I went into town a couple of times a week during my stay at the Gandhi Ashram and the most interesting times in town were when I would go out to a restaurant (King Thai), sit back and relax. I was in a different world in there, a world that reminded me a lot of
I remember one day I was in King Thai’s, there was a family there sitting eating dinner I noticed the clothing they were wearing, they weren’t the typical Kalimpong family that I saw in 6th mile these people were obviously more modern. The woman there was wearing American/ Western clothing there was no glimpse of Indian culture with her clothing, the husband was busy smoking his cigarette and having his gin while the sons were busy dancing on the dance floor to techno and singing a long to some other Western music. Such experiences like these were prominent in restaurants like King Thai’s, the fact that I saw the modernizing elite described in Chakrabartys’ article. However, once I got back to campus and the Gandhi Ashram students surrounded me the next day, I noticed how they were not modern in the sense that they were Western but rather they had their own unique culture and traditions that were passed on from their parents. The children were not much influenced by the global popular but rather displayed the influences of the local popular, while the people I met and saw at King Thai’s represented the influences of the global popular. The global popular did reach the children of the Gandhi Ashram but I felt as if the local popular was displayed more.
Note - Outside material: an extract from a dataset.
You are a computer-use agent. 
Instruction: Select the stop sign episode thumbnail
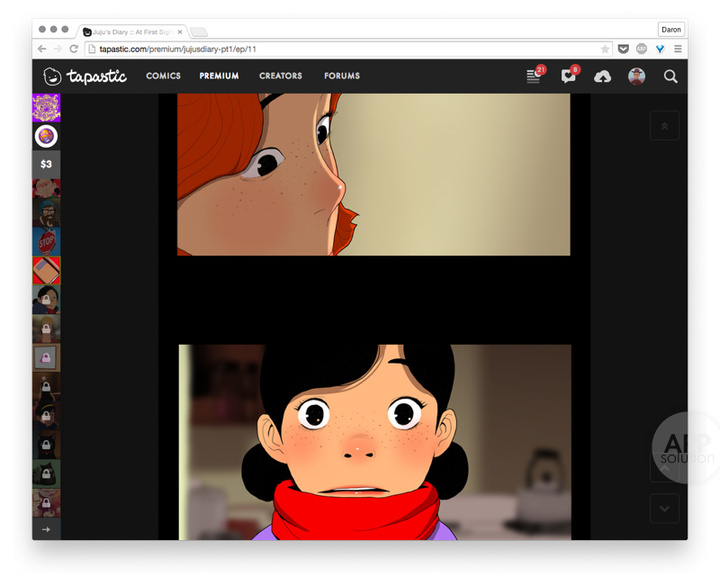pyautogui.click(x=46, y=242)
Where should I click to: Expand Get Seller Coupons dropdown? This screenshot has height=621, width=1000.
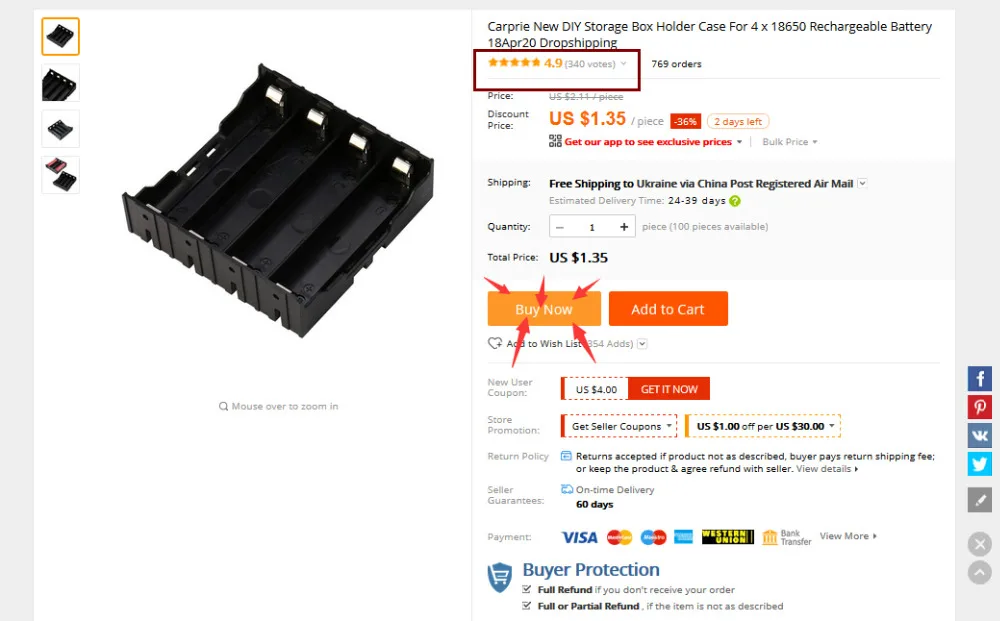click(x=619, y=426)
What I don’t understand is why the elite are eager to modernize themselves to become more “Western,” why their own culture is swept aside and they appropriate to a Western culture because it is the fashionable thing to do. I would love to see a Kalimpong in which the town is rich of only its own culture, which is not influenced by British colonialism ranging from influences on relationships, education, and clothing. I would like to see the bazaars in Kalimpong filled with people who are just trying to be themselves and not trying to be something else, in essence a town that resembles the culture and traditions that I was exposed to by some of the children at Gandhi Ashram, which is unique to that region and not a rip off of American/Western culture.